Texte source =>
= = = =

Essais québécois

L'État-nation est-il en décomposition ?

Très dense mais toujours clair, le solide essai de Jean-François Lessard nous propose d'examiner l'avenir du fait national à l'heure de la mondialisation

Fête nationale 2007 - « À nous le monde ! »


Quand il m'arrive, comme le dit ironiquement mon jeune frère, de «pencher dangereusement vers le socialisme», c'est-à-dire de défendre bec et ongles le modèle québécois et de souhaiter des hausses d'impôt pour sauver et améliorer les services publics, une petite voix me dit que j'en suis au baroud d'honneur et que, à l'ère de la mondialisation, mes souhaits sont devenus des voeux pieux. L'État-nation, en effet, a-t-il encore les moyens de déterminer les choses dans le sens que je préconise?

Dans un bref essai à la fois savant et lumineux, judicieusement publié en format de poche, le politologue Jean-François Lessard explore cette question en se penchant avec brio sur, selon le titre de son ouvrage, «l'état de la nation». Sous les coups de boutoir de la «globalisation», explique-t-il, l'État est atteint dans ses prérogatives et «la nation subit une périphérisation politique», deux tendances qui remettent en cause la souveraineté de l'État. Cette dernière doit être comprise en deux sens: la souveraineté nationale désigne le fait que le peuple détermine son régime politique et la souveraineté étatique désigne la reconnaissance de l'État par ses pairs sur la scène internationale. Dans les deux cas, on assiste à un ébranlement.
L'explosion des «flux transnationaux financiers et économiques» liés au néolibéralisme met les États en concurrence les uns avec les autres pour attirer les grandes entreprises. Cela a pour effet de réduire leur marge de manoeuvre en matière fiscale, c'est-à-dire d'entraver la gestion nationale des impôts et de la redistribution. Même la monnaie échappe à leur contrôle. Ce phénomène s'accompagne d'une explosion des «flux transnationaux culturels et démographiques» qui oppose une culture mondiale (cinéma, télé, Internet) aux cultures nationales et engendre une hausse de la population immigrante désormais réfractaire à l'assimilation. L'État-nation, donc, est affaibli.

= = = =

Données sources =>
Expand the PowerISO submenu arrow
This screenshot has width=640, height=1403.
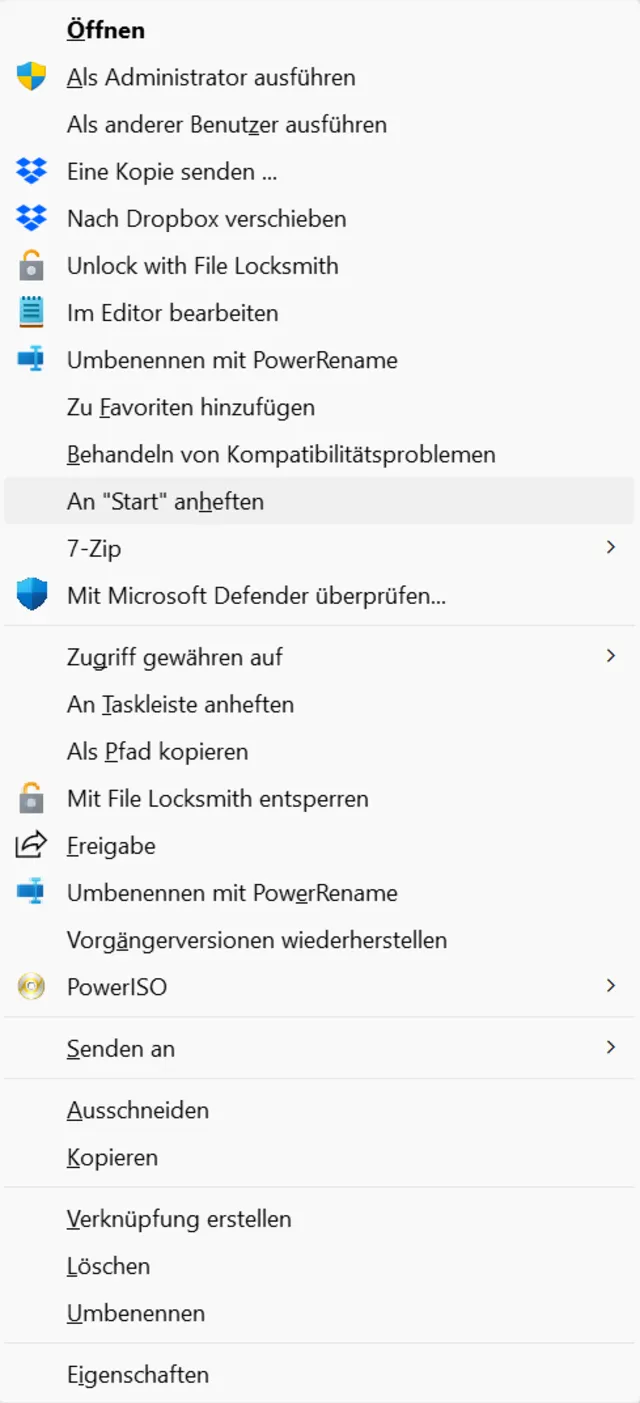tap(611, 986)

= = = =

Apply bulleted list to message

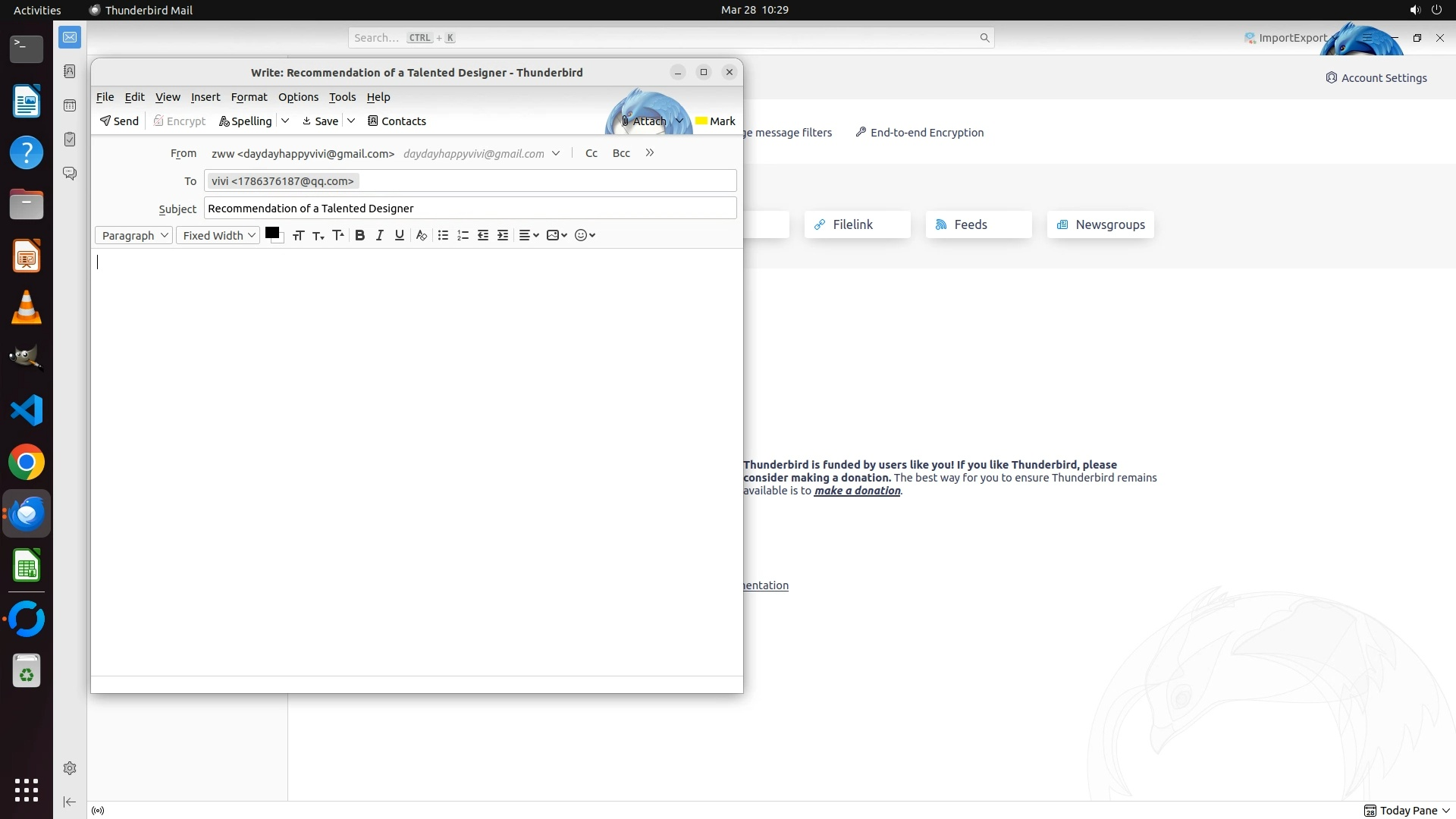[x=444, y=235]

= = = =

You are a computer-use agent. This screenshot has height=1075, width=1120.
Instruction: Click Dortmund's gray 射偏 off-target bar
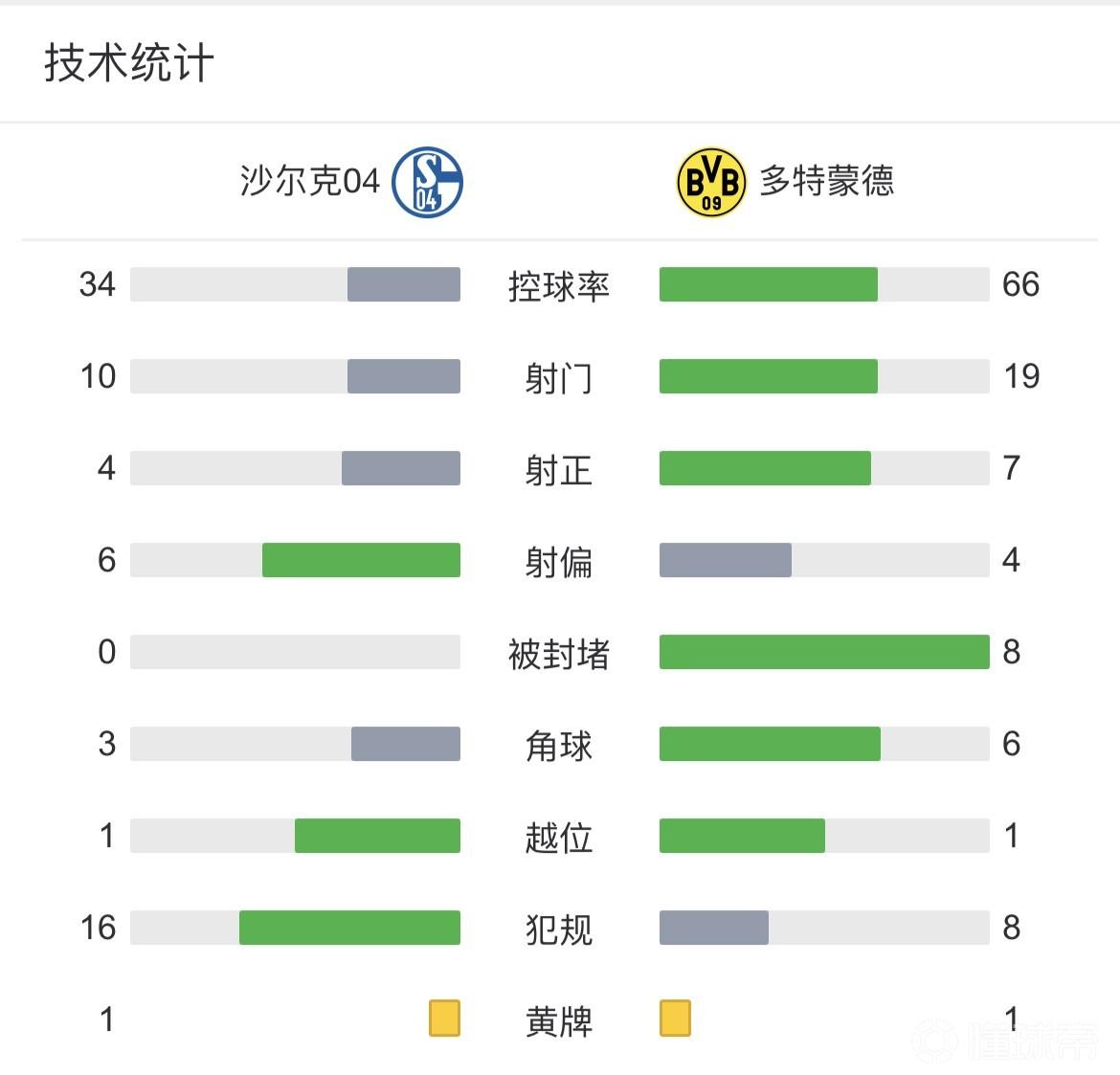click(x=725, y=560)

= = = =

Exercices =>
a) Recopiez fidèlement le passage du texte sur l'État-nation, en commençant à « Très dense mais » et en terminant à « que je préconise? ».
b) Reprenez sous forme de liste JSON de chaînes, une par ligne et sans les lignes vides, les lignes de données qui vont de celle contenant « You are a computer-use » jusqu'à celle contenant « click(x=725, y=560) », ces deux lignes comprises. Laissez les images de côté dans votre réponse.
Le texte et les lignes de données n'ont aucun lien entre eux.

Solutions détaillées =>
a)
Très dense mais toujours clair, le solide essai de Jean-François Lessard nous propose d'examiner l'avenir du fait national à l'heure de la mondialisation

Fête nationale 2007 - « À nous le monde ! »


Quand il m'arrive, comme le dit ironiquement mon jeune frère, de «pencher dangereusement vers le socialisme», c'est-à-dire de défendre bec et ongles le modèle québécois et de souhaiter des hausses d'impôt pour sauver et améliorer les services publics, une petite voix me dit que j'en suis au baroud d'honneur et que, à l'ère de la mondialisation, mes souhaits sont devenus des voeux pieux. L'État-nation, en effet, a-t-il encore les moyens de déterminer les choses dans le sens que je préconise?

b)
[
  "You are a computer-use agent. This screenshot has height=1075, width=1120.",
  "Instruction: Click Dortmund's gray 射偏 off-target bar",
  "click(x=725, y=560)"
]